5/24/2016 The Huffington Post
The U.S congressional briefing to be held on May 25th with the Group of Experts tasked with accompanying the case of the 43 disappeared Mexican students could not come at a more crucial time.
The end of this week marks twenty months since the disappearance of the students. On the night of Sept. 26th, 2014, students from the Ayotzinapa rural teachers’ college left their homes in the state of Guerrero to commandeer buses to travel to Mexico City to commemorate, ironically, the 1968 student massacre. They were instead the victims of what we now know were a series of coordinated attacks between organized crime, police forces, and military soldiers resulting in six deaths, the injuries of an estimated forty individuals, and the enforced disappearance of 43 students.
Yet, nearly two years after the initial attacks, the case remains far from closed.

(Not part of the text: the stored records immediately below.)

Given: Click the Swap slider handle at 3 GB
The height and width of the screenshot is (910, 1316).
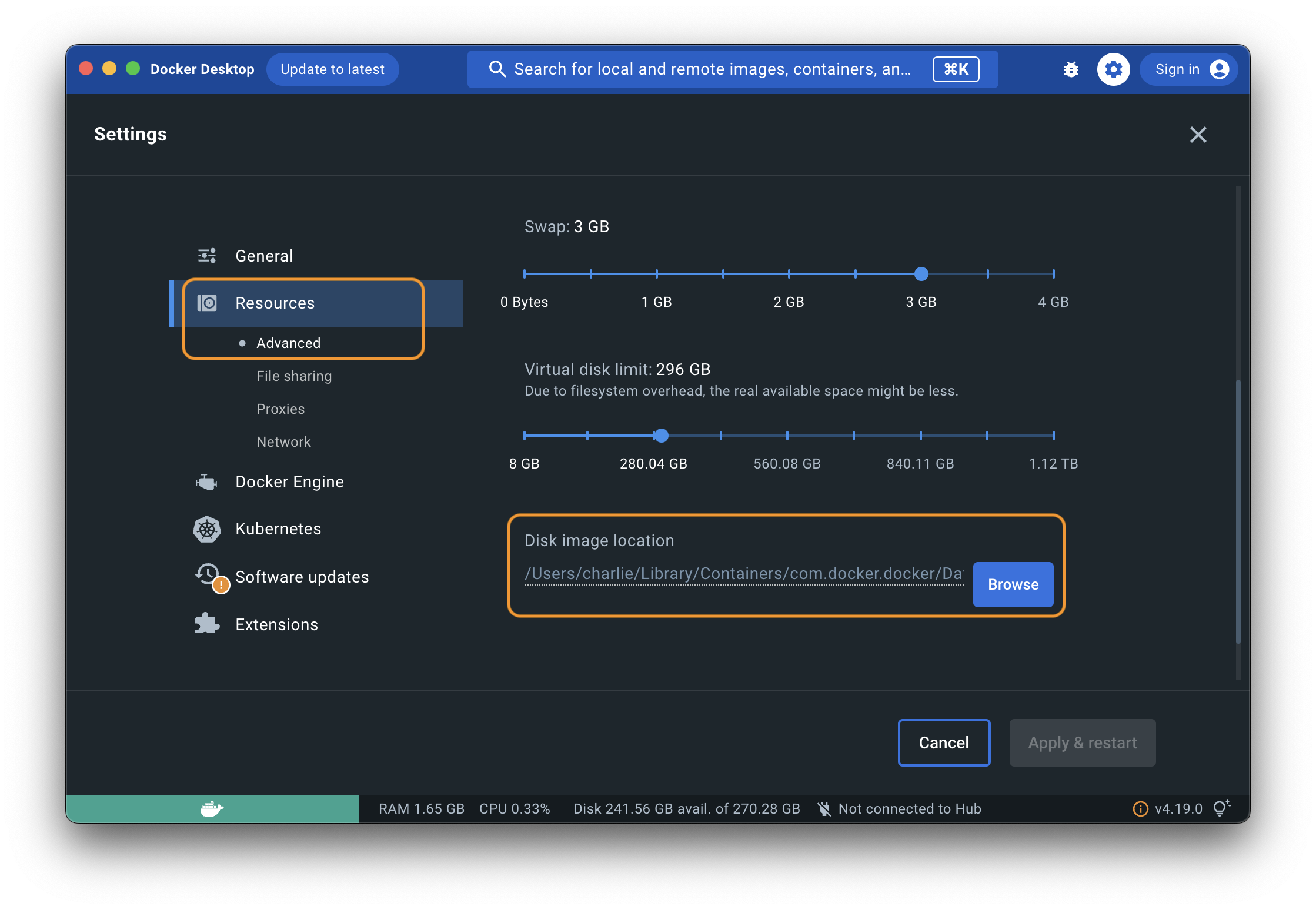Looking at the screenshot, I should point(921,274).
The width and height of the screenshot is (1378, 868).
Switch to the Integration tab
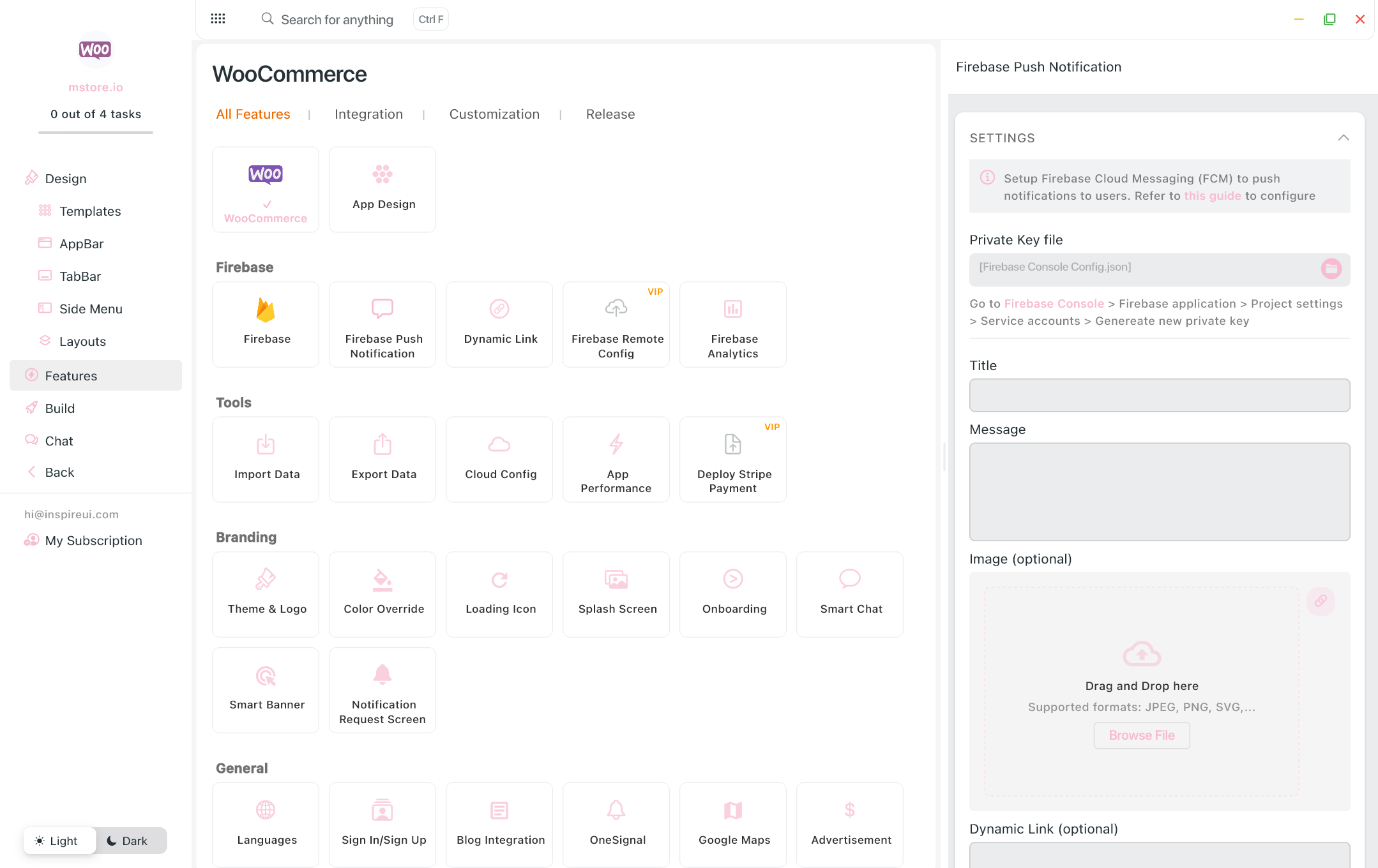[368, 114]
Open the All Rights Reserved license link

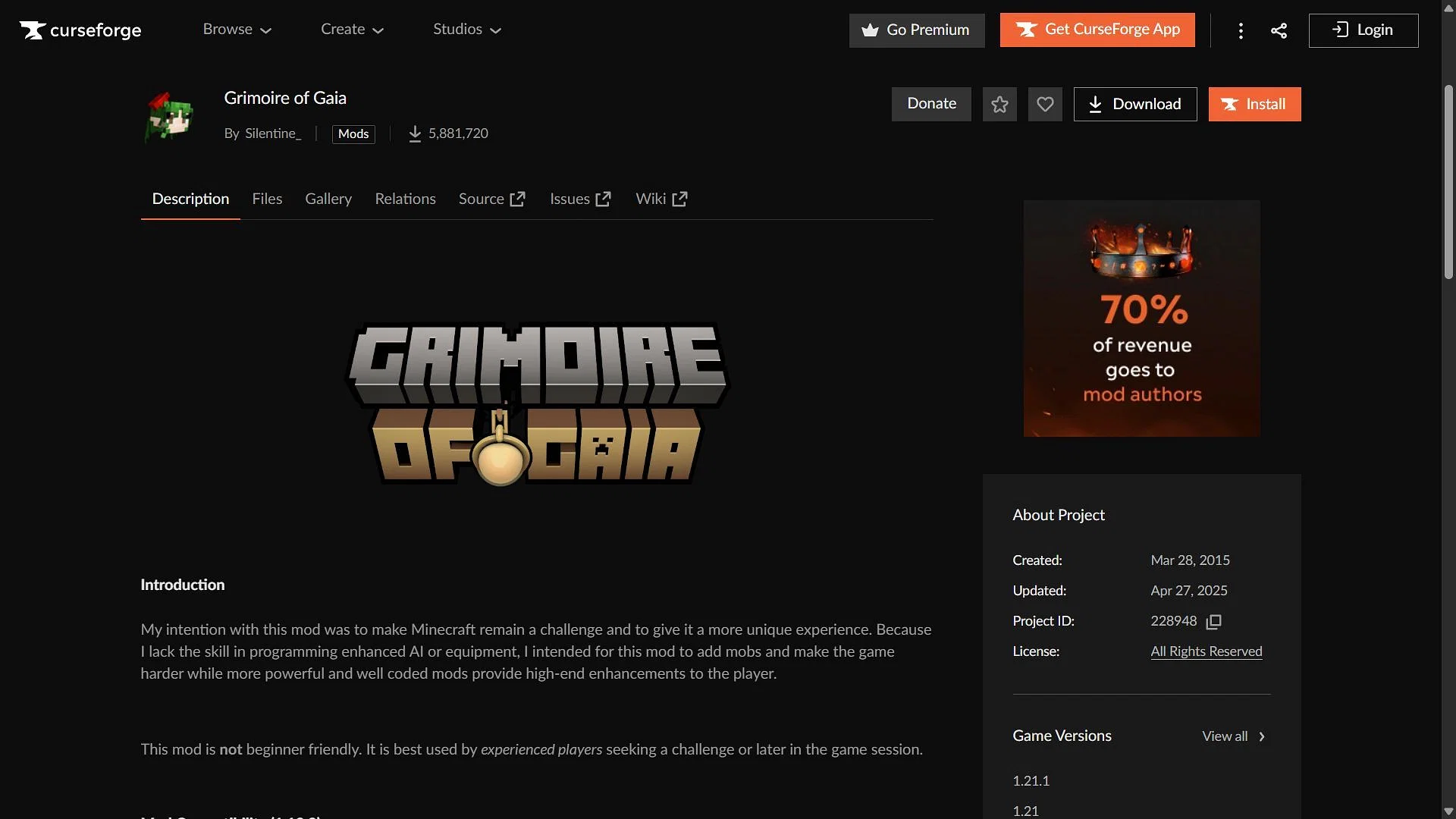(1206, 651)
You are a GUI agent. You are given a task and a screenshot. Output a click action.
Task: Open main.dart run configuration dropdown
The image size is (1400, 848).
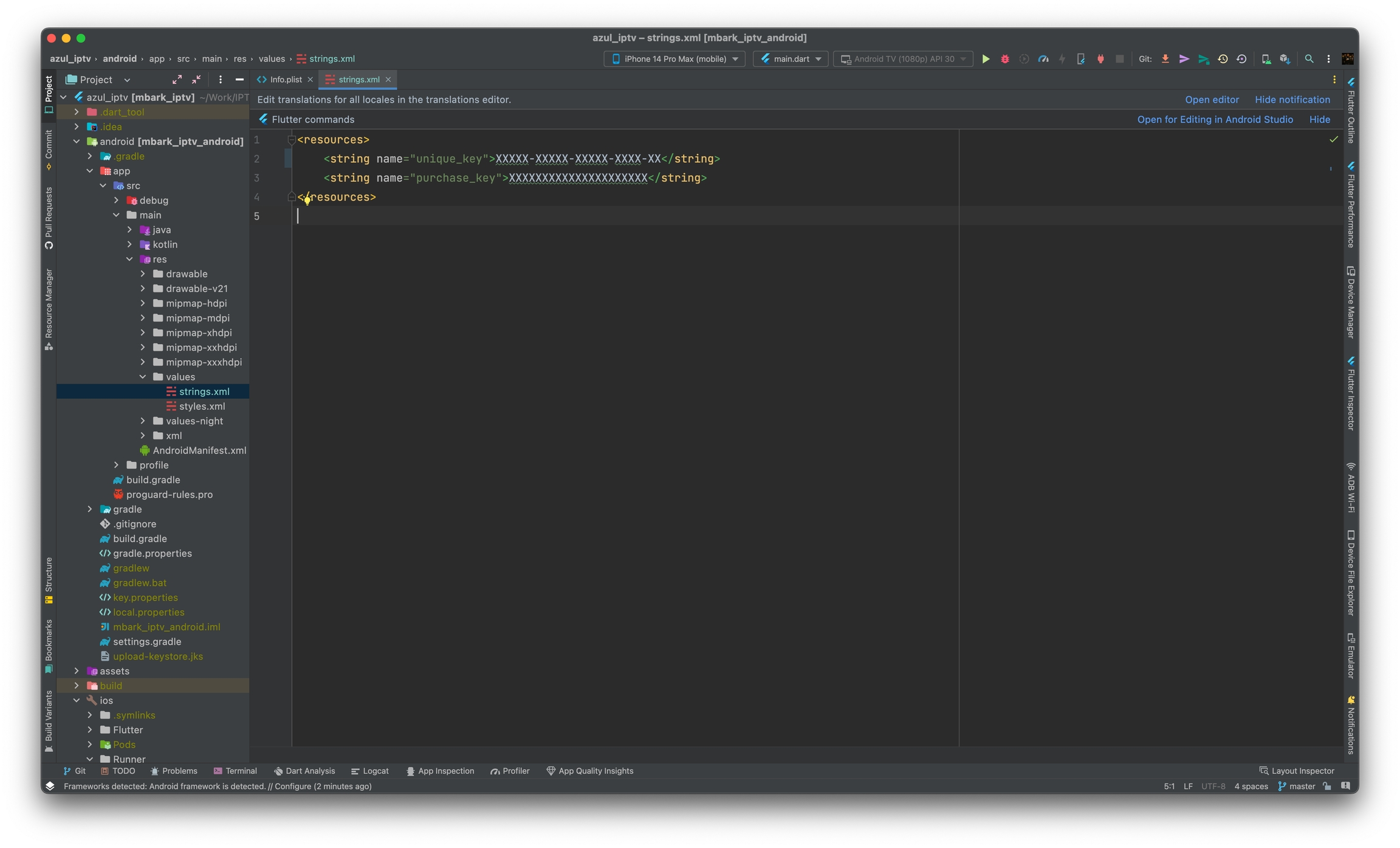791,59
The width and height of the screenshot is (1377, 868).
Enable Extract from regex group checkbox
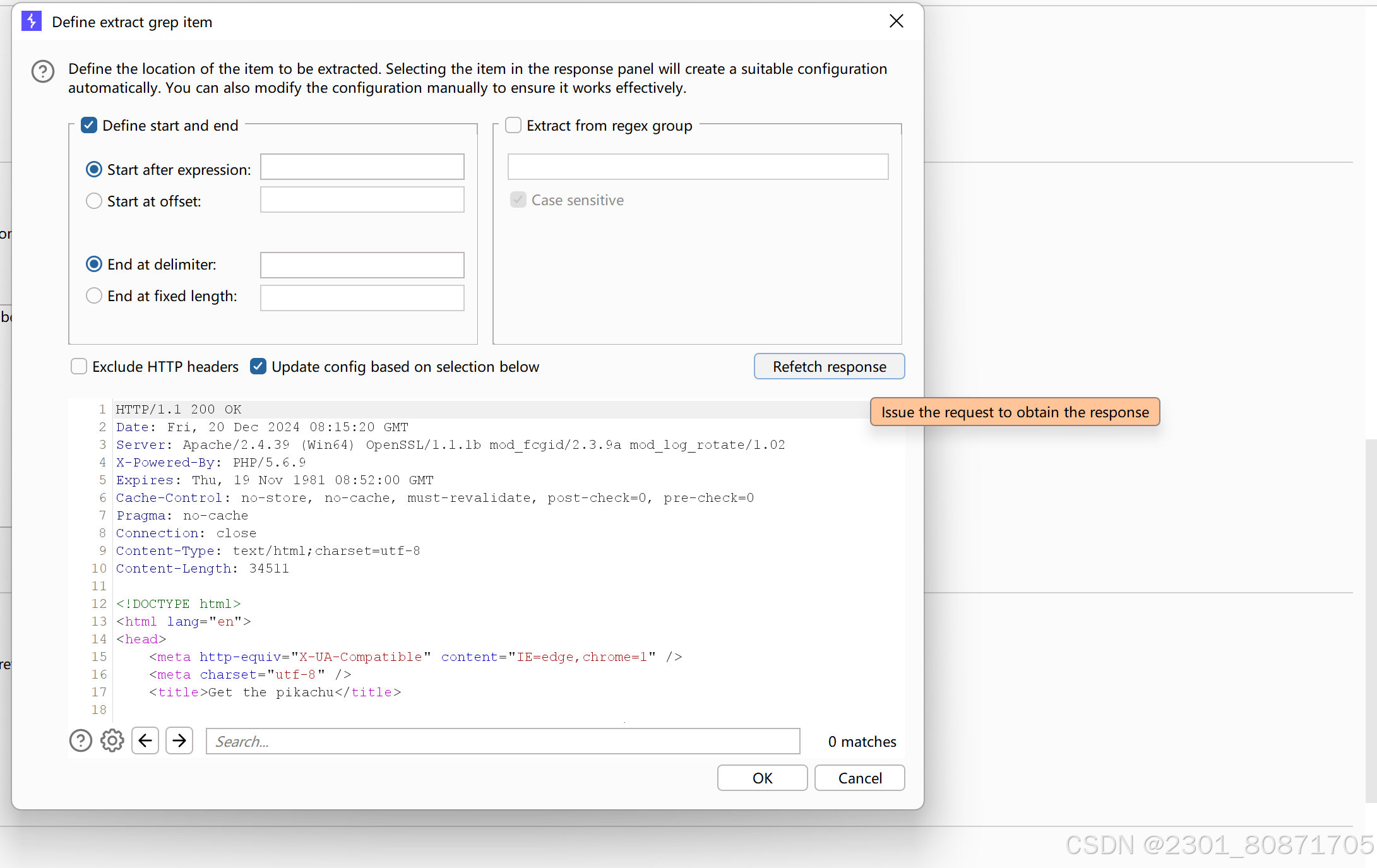(x=513, y=126)
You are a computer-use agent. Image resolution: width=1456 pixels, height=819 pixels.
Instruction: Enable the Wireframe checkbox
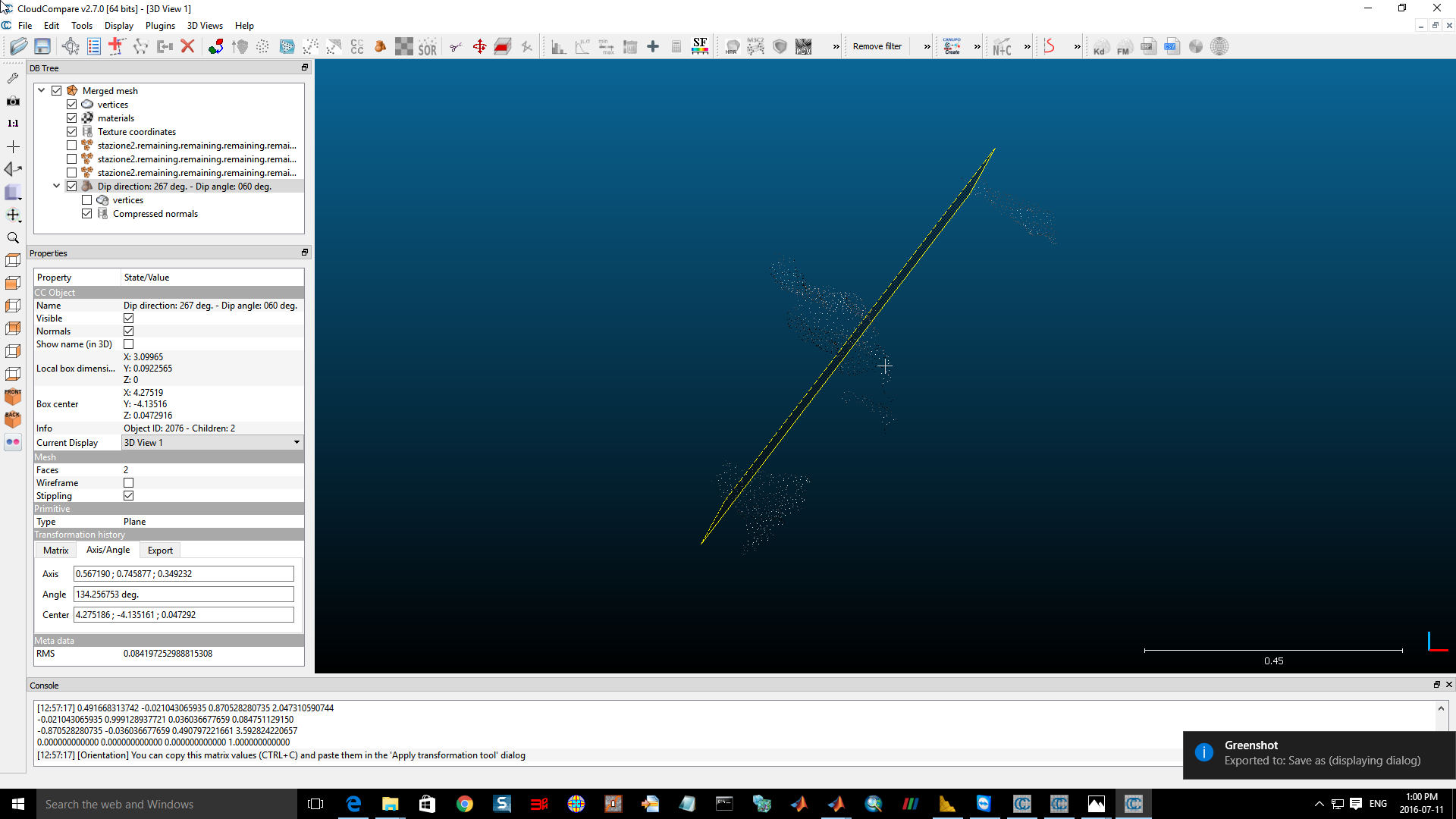tap(129, 483)
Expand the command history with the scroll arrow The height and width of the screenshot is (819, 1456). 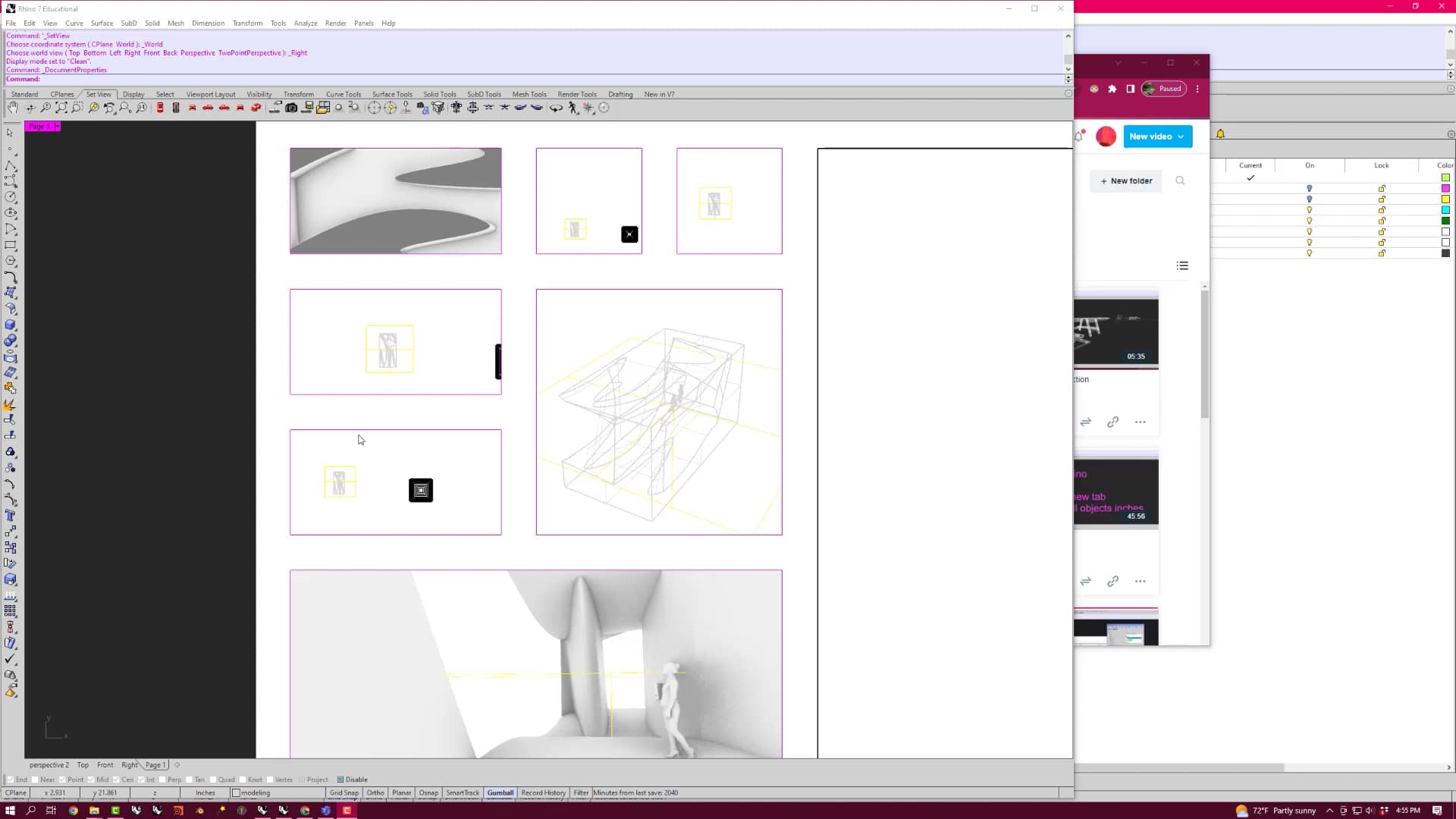tap(1068, 36)
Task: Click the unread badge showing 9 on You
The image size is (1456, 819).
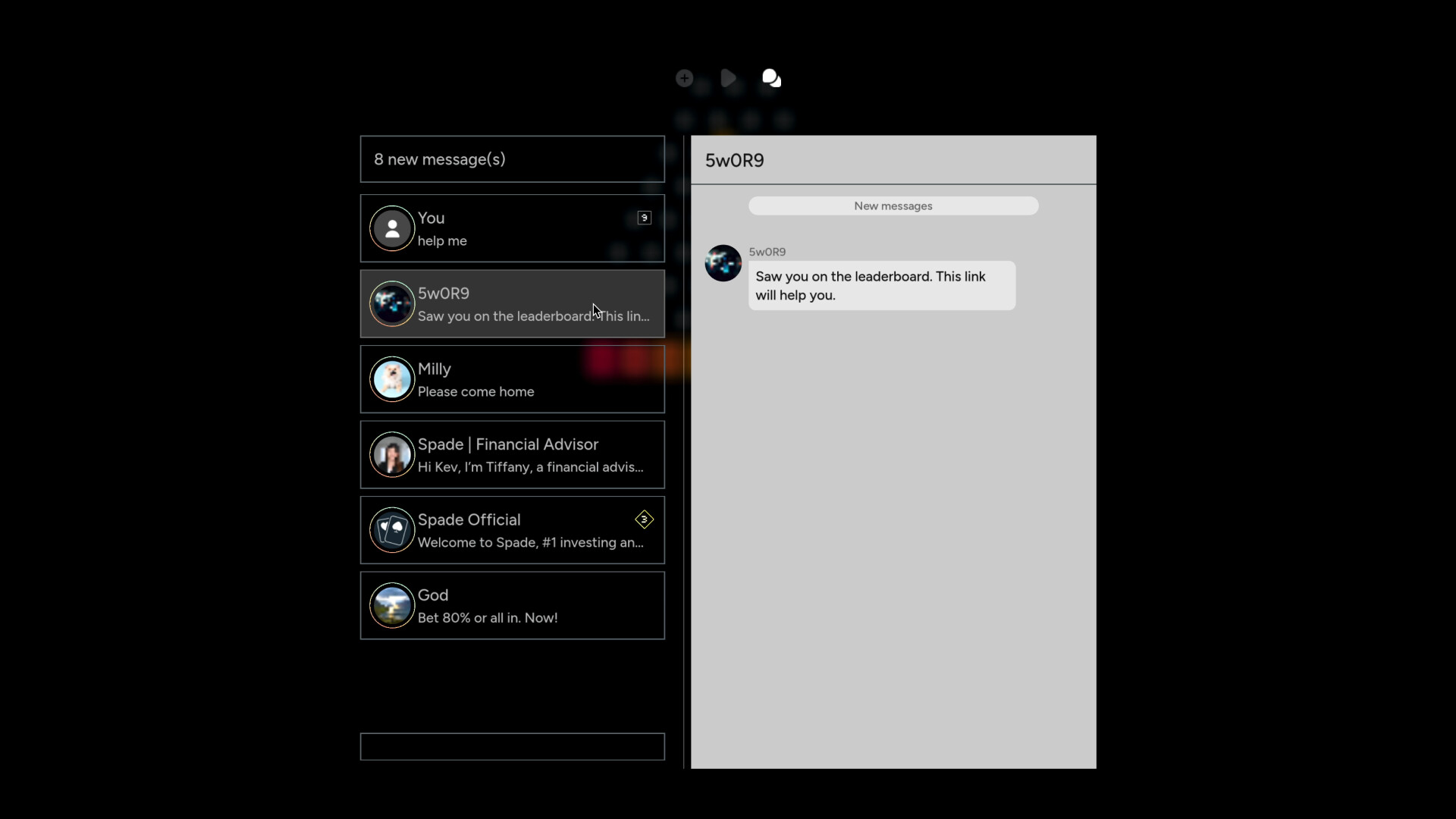Action: [x=644, y=218]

The Interdisciplinary Group of Independent Experts (GIEI), operating under an agreement by the Mexican government and Inter-American Commission on Human Rights (IACHR) presented the findings from their second and final report on the Ayotzinapa case in Mexico City on April 24th to an audience of civil society organizations, the general public, and the families of the disappeared students. The Mexican government officials who were invited noticeably never showed up. The experts’ report presentation was the bitter end to the frustrating year accompanying the case in Mexico; an ending they didn’t ask for but were forced to accept when the Mexican government refused to extend their mandate.